Our story opens with 19 year old Oliver Queen throwing a party. On an oil drilling platform his dad owns. Where he's supposed to be working as a supervisor as punishment for having blown off the last three jobs his dad gave him. All of this is explained to Ollie again (and us) with all the subtlety of a fart in a nunnery by Ollie's girlfriend, Leena.
A quick side note about Leena. Leena is your typical Judd Winick girlfriend - going from Bimbo To Responsible in 2.3 seconds. One page she's defending Ollie's archery skills to his best friend. On the next, she's calling Ollie out for his irresponsibility for throwing the party she was enjoying until about two seconds ago.
Faster than you can say Louis Gossett Jr., a cyborg terrorist who calls himself Iron Eagle crashes the party and starts trying to steal the oil. And faster than you can shout "WOLVERINES!", Ollie decides to abandon his cowardly best friend Tommy Merlyn and go all 80's action movie.
If the name Tommy Merlyn sounds familiar, you've obviously been keeping up on the announcements regarding the upcoming Arrow series. In that, as here, Ollie's best friend before being shipwrecked is named Tommy Merlyn. I bring this up because out of all the things Judd Winick could have taken from the information about the Arrow storyline we know so far, this point is the only thing he chose to bring over. I could forgive them blatantly ripping off the Arrow pilot - it's a highly anticipated show and the Green Arrow title right now could use all the help it could boosting it sales. But no - the only connection the two have is the name of Ollie's best friend. That's it.
Goofy as Williams' rendering makes the ultimate layout, I have to admit this is an effective sequence. It establishes Ollie as someone who will try to fix his mistakes, taking responsibility for saving the lives of his friends after his lightening security at the oil platform for his party put them all in danger. Oliver proves himself to be resourceful and clever in a fight. And dare I say... he is both brave AND bold.
Of course since this is a Judd Winick story, and Judd has never been able to write a Green Arrow story where Ollie didn't screw up things up in the worst possible way, his attempt to shoot the bomb trigger out of the Iron Eagle's hand goes wrong. Seems the trigger is a dead-man's switch and the sudden lack of pressure results in one big gooey kablooey. Somehow, despite reportedly hiding downstairs, Tommy is suddenly propelled over the side alongside Ollie and is more horribly burned and disfigured than he is.
Perhaps the art is meant to imply that Tommy pushes Ollie out of the full force of the blast but - as I've pointed out - Freddie Williams II is a terrible visual storyteller.
Somehow, despite the two floating on rubble only feet apart and being in the same current, the two get separated. One year and one one-page montage later, Ollie has spent a year on a desert island, somehow having learned how to make his own bow and arrows. This despite there not being any indication that his aforementioned $400 an hour archery lessons also included information on primitive bowery and fletchering or that Ollie had any survival training at all.

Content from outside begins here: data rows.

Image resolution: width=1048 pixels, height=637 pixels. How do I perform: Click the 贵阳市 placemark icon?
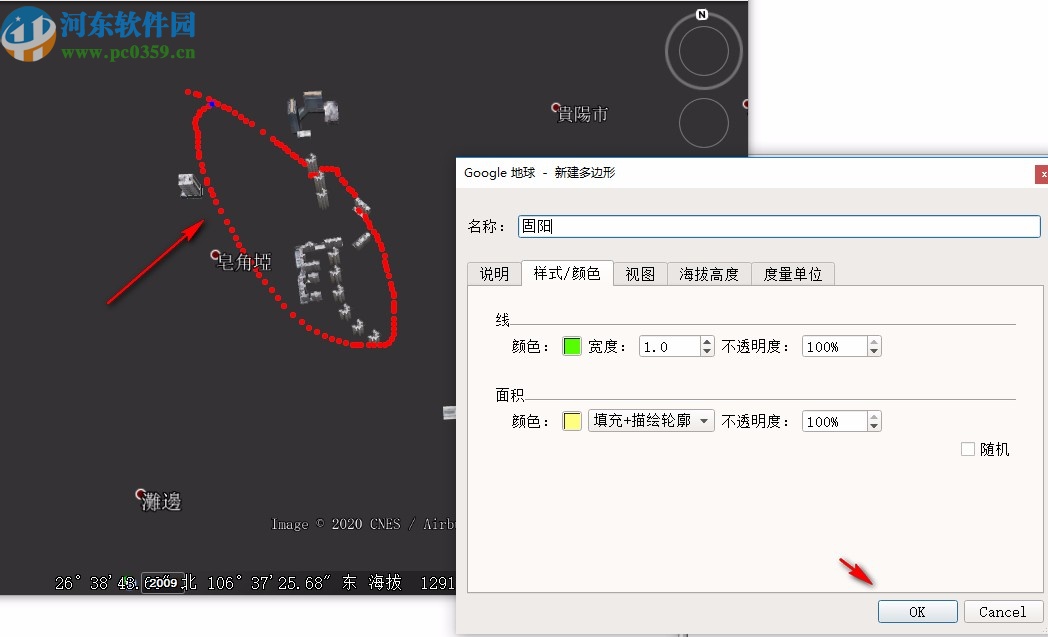tap(556, 109)
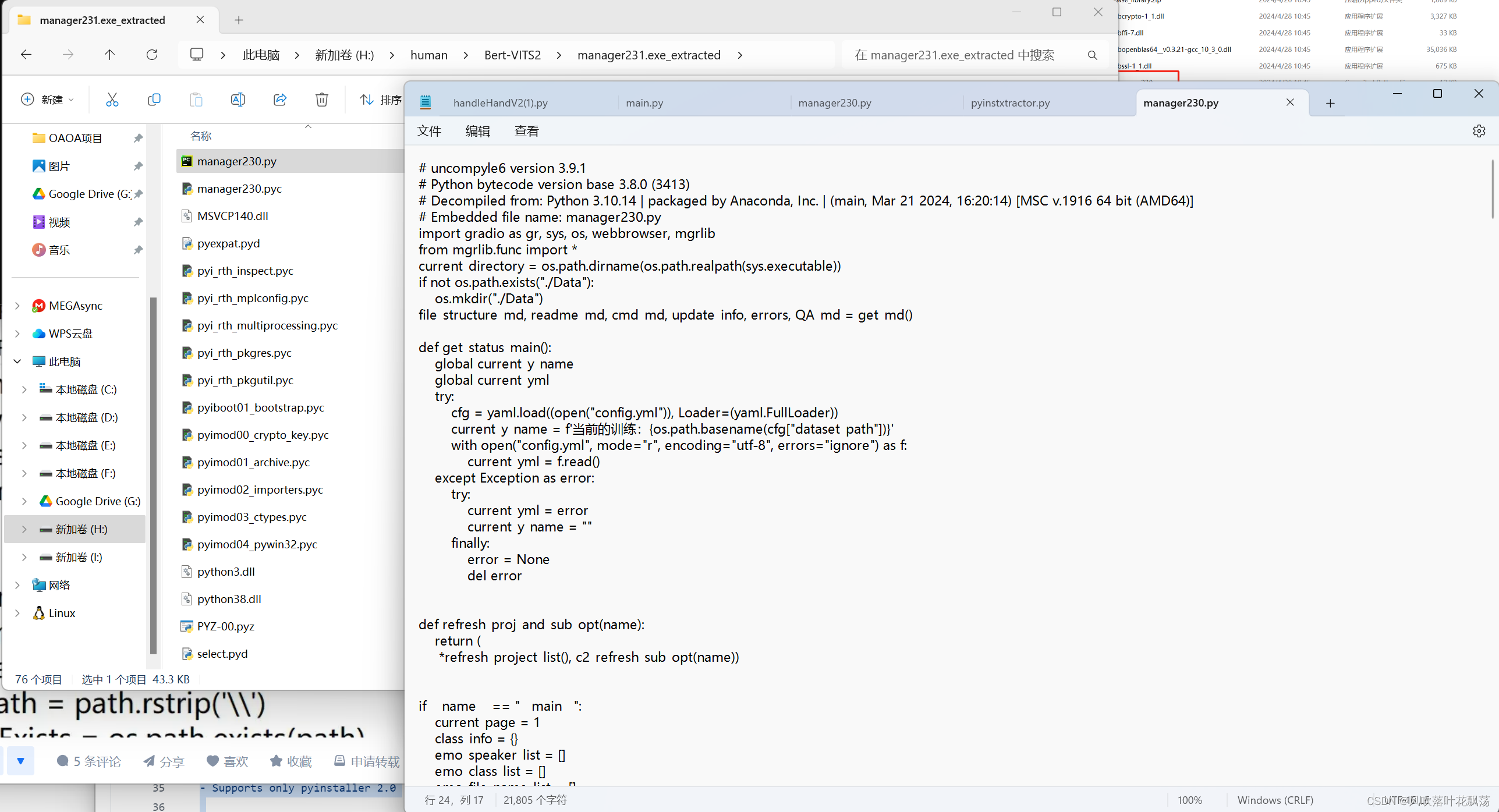Collapse the 此电脑 tree node
The width and height of the screenshot is (1499, 812).
[x=17, y=361]
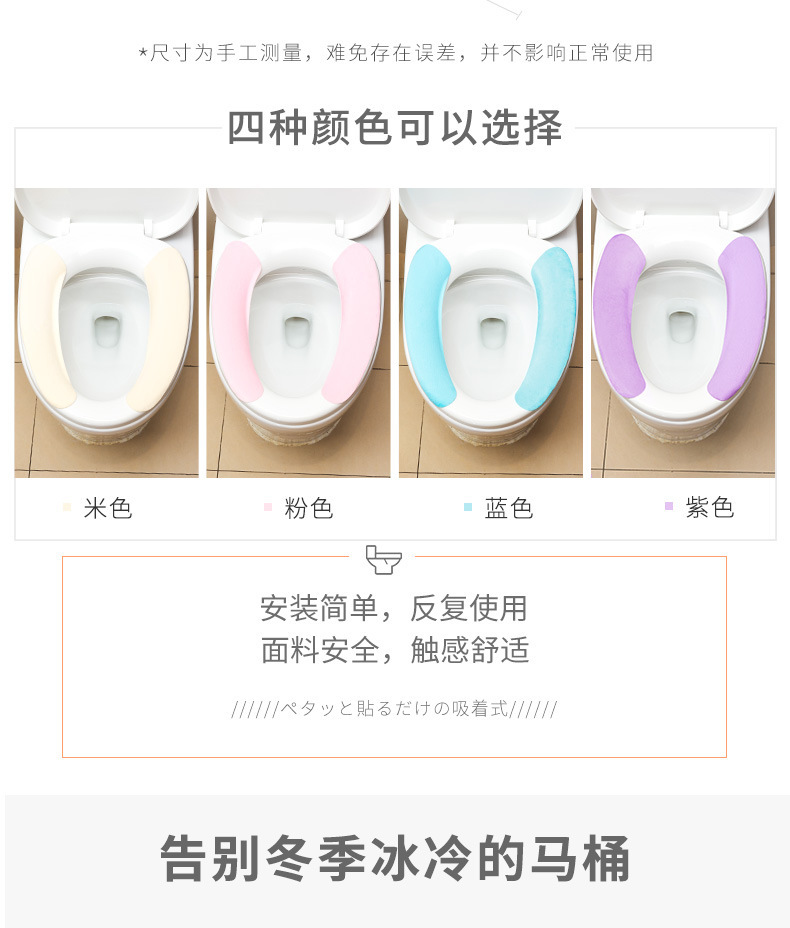Image resolution: width=790 pixels, height=928 pixels.
Task: Select the purple 紫色 color swatch
Action: pos(669,506)
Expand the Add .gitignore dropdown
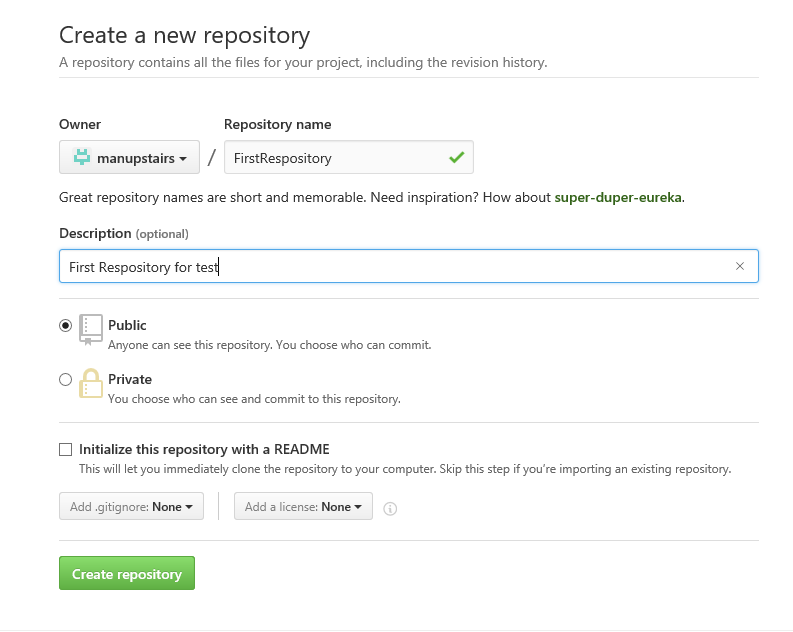Image resolution: width=793 pixels, height=632 pixels. point(131,506)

Twelve months later, Ollie is bailing a young rogue named Roy Harper out of prison and press-ganging him into helping him with a crusade to "make things right" after Roy hacked Queen Industries' computers.

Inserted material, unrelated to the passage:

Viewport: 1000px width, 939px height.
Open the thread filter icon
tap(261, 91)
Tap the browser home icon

Why did Roy do this? What are his motivations? Money? Boredom? Protest? And where did he pick up his mentioned - but not demonstrated - skills with weapons and technology? Why did Ollie think he could assure Roy's loyalty only by bailing him out and offering him a job? Was it a whim? Or some idealism he thought they shared?

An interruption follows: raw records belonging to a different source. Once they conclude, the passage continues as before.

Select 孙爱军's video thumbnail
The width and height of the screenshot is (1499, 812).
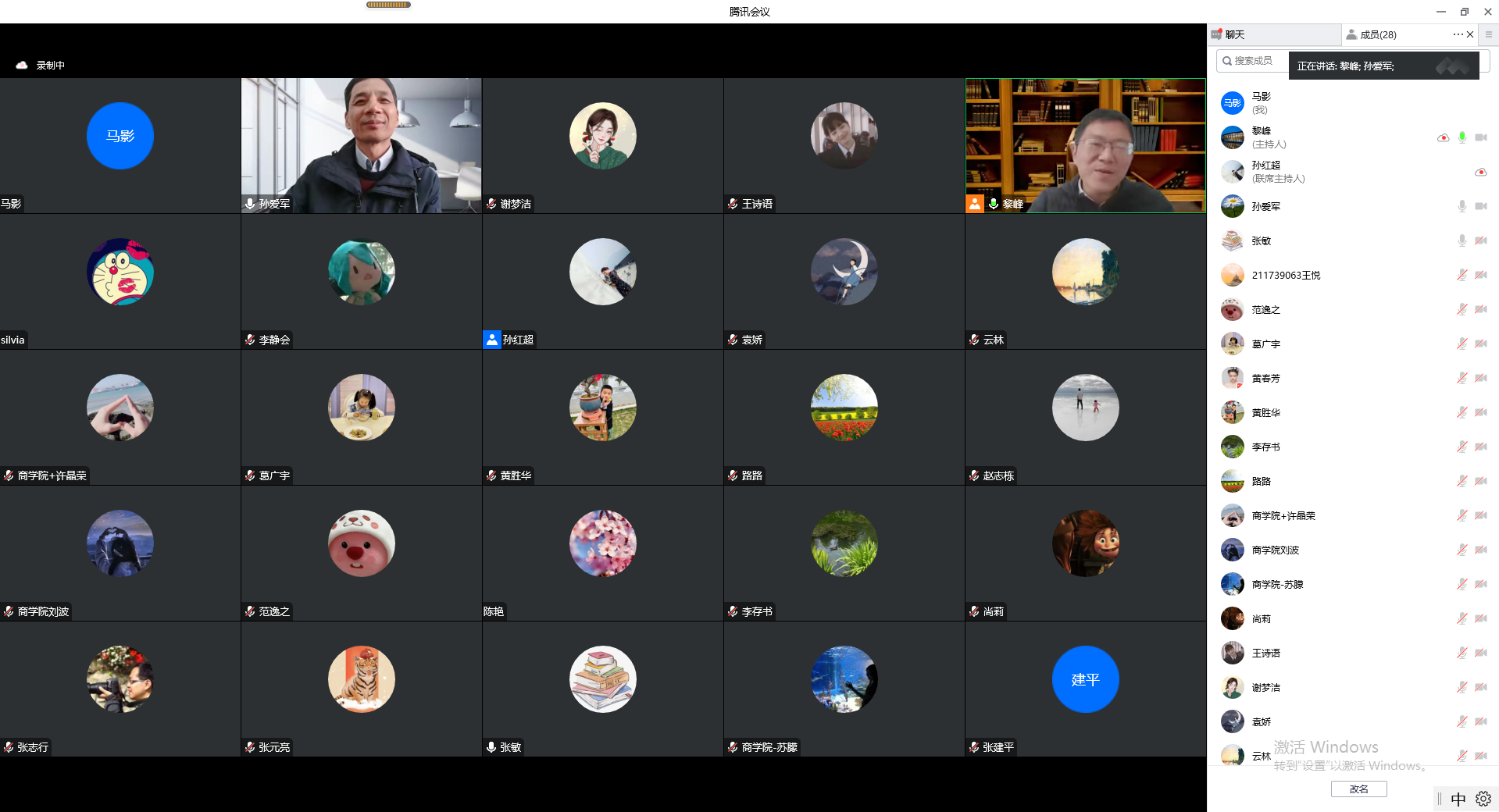361,145
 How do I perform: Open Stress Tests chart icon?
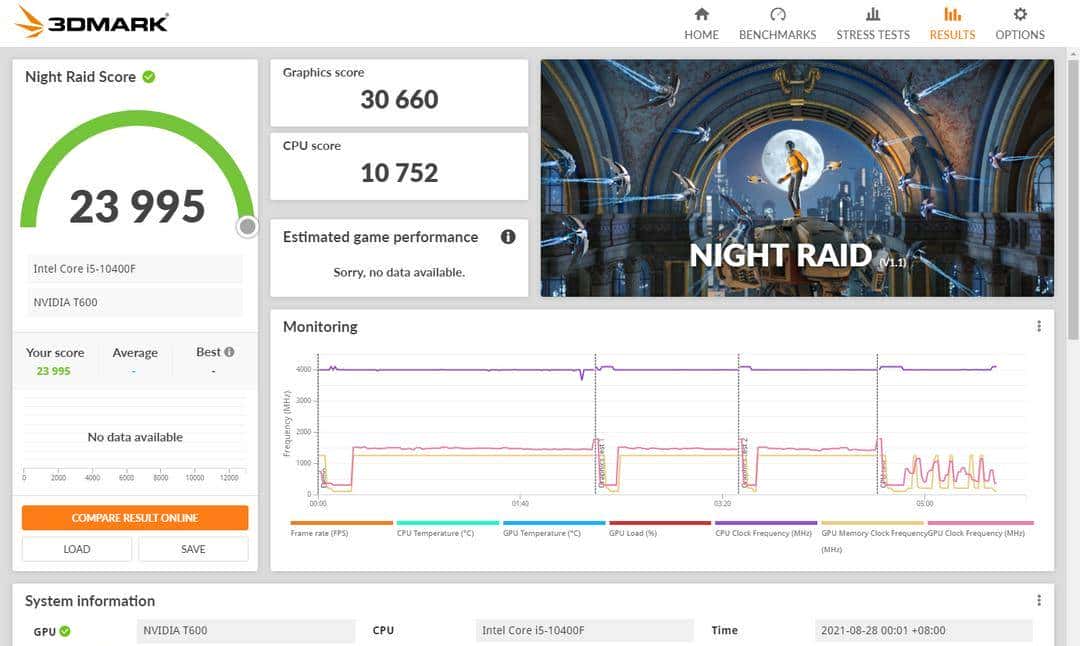pyautogui.click(x=873, y=14)
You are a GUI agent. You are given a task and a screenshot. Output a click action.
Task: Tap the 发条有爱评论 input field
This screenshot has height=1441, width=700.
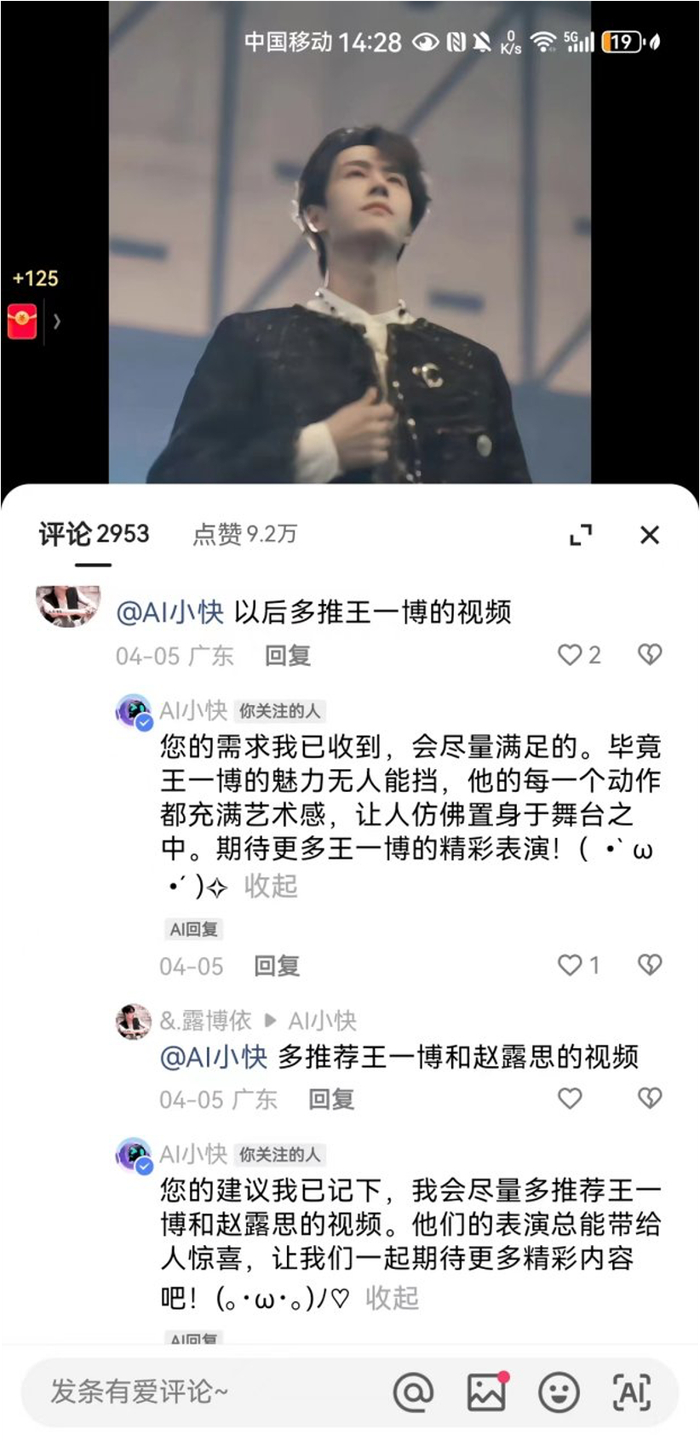[200, 1392]
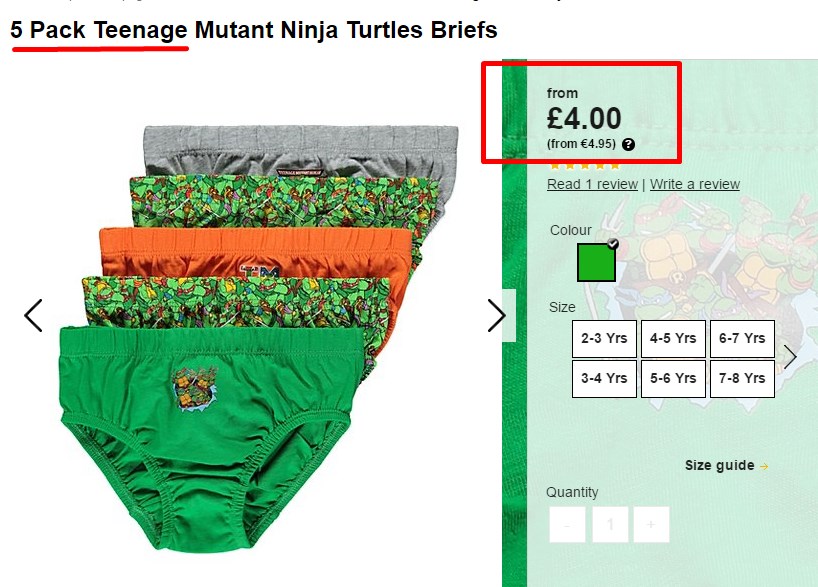818x587 pixels.
Task: Open the Read 1 review link
Action: (592, 184)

These are all good questions that are completely ignored and will probably be explained later. Maybe. In Red Hood and The Outlaws, once we get done figuring out how to explaining away how Bruce Wayne had four Robins in six years and one of them is a 10 year old ninja he sired with the daughter of his worst enemy. And if you think I'm being glib about them not bothering to explain anything about Roy Harper and his connection to Ollie in this book, take a look at the official history for Green Arrow.
It has yet to be fully explained... because YOU COULDN'T BE BUGGERED TO EXPLAIN IT!
Make no mistake, children - this is a bad comic. It is incompetently produced. Some might guess - justifiably - that it was rushed to completion. The artwork is disjointed, over-stylized and generally terrible. The script explains too little and portrays Ollie as a total boob by forcing him into a situation where his attempts at heroism get people killed, thus attacking the very concept of heroism and taking responsibility for ones wrongs in the first place. And yet, despite that, I have no trouble damning it with the faint praise that this is the best thing anyone has done with Green Arrow title in the whole of the New 52 canon. Make of that what you will.
DC Comics? Please - forget this book, reprint Green Arrow: Year One and send a memo to anyone who might every write Green Arrow in anything ever, which reads "THIS IS HOW YOU DO IT".